Solaris 2.5 には、アクセス制御リスト (ACL) サポートが追加されました。ACL では、ファイルアクセス権を通常の UNIX よりも正確に設定します。この追加機能では効率は改善されませんんが、ファイルへのアクセスがより厳密に制限されるので、セキュリティが向上します。

TCP への依存

Solaris 2.5 では、NFS プロトコルのデフォルトのトランスポートプロトコルが TCP に変わりました。このため、低速のネットワークおよび広域ネットワークにおけるパフォーマンスが改善されます。TCP には、トラフィック抑制機能とエラー回復機能があります。

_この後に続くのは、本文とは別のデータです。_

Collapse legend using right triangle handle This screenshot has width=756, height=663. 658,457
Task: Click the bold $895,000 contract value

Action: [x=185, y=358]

TCP を利用した NFS は、バージョン 2 でもバージョン 3 でも動作します。2.5 より前のバージョンでは、NFS のデフォルトプロトコルは UDP (User Datagram Protocol) でした。

ネットワークロックマネージャ

Solaris 2.5 には、ネットワークロックマネージャの改良版も含まれています。このため NFS ファイルに対して UNIX のレコードロックと PC のファイル共有が使用できます。NFS ファイルに対するロック機構の信頼性が向上したため、ロックを使用する kshmail などのコマンドがハングする可能性が少なくなります。

NFS 大型ファイルのサポート

Solaris 2.6 の NFS バージョン 3 プロトコルでは、2 ギガバイトを超えるサイズのファイルも正しく処理できます。NFS バージョン 2 プロトコル、および Solaris 2.5 に実装されているバージョン 3 プロトコルでは 2 ギガバイトを超えるサイズのファイルは処理できませんでした。

NFS クライアントの障害時回避機能

Solaris 2.6 では、読み取り専用ファイルシステムの動的障害時回避機能が追加されました。これによって、マニュアルページ、AnswerBookTM、共有バイナリなどのあらかじめ複製されている読み取り専用リソースを高度に利用できます。障害時回避機能は、ファイルシステムがマウントされた後ならばいつでも実行可能です。手動マウントでは、今までのリリースのオートマウンタのように複数の複製をリストできるようになりました。オートマウンタは、障害時回避の際にファイルシステムが再マウントされるまで待つ必要がなくなったこと以外は変更されていません。

Kerberos による NFS 環境のサポート

Solaris 2.0 では、Kerberos V4 クライアントがサポートされていました。Solaris 2.6 では、mount コマンドと share コマンドは、Kerberos V5 認証を使用した NFS マウントをサポートするようになりました。また、share コマンドはクライアントごとに異なる複数の認証方法を指定できるようになりました。

WebNFS のサポート

Solaris 2.6 には、NFS プロトコルの拡張機能を使用することによってインターネット上のファイルシステムにファイアウォール経由でアクセスできるようにする機能もあります。この WebNFSTM プロトコルを使ってインターネットにアクセスする利点の 1 つは、非常に信頼性の高い NFS バージョン 3 とバージョン 2 プロトコルの拡張機能としてサービスが構築されるということです。今後、この新しいファイルシステムのアクセスプロトコルを使ったアプリケーションがいくつも作成されるはずです。また NFS サーバでは、負荷が大きい状態のときに HTTP (HyperText Transfer Protocol) から Web サーバへのアクセスよりも高いスループットを確保できます。そのため、ファイルを取得するための時間が短縮されます。さらに、WebNFS ではそうしたファイルを共有しても匿名 ftp サイトを管理するオーバーヘッドが生じません。

RPCSEC_GSS セキュリティ方式

Solaris 7 では、新しいセキュリティ方式である RPCSEC_GSS がサポートされています。この方式では、標準的な GSS-API インタフェースを使用して、認証、一貫性、機密性を実現し、複数のセキュリティ機構をサポートしています。現在、これらの新しいセキュリティ方法を使用する機構は、Solaris には組み込まれていません。

Solaris 7 の NFS に対する拡張機能

Solaris 7 では、mount コマンドと automountd コマンドが拡張され、マウント要求で MOUNT プロトコルの代わりに公開ファイルハンドルも使用できるようになりました。これは、WebNFS サービスで使用されているのと同じアクセス方法です。公開ファイルハンドルを使用すると、ファイアウォールを越えたマウントが可能です。さらに、サーバとクライアント間のトランザクションが少なくて済むため、マウントにかかる時間が短縮されます。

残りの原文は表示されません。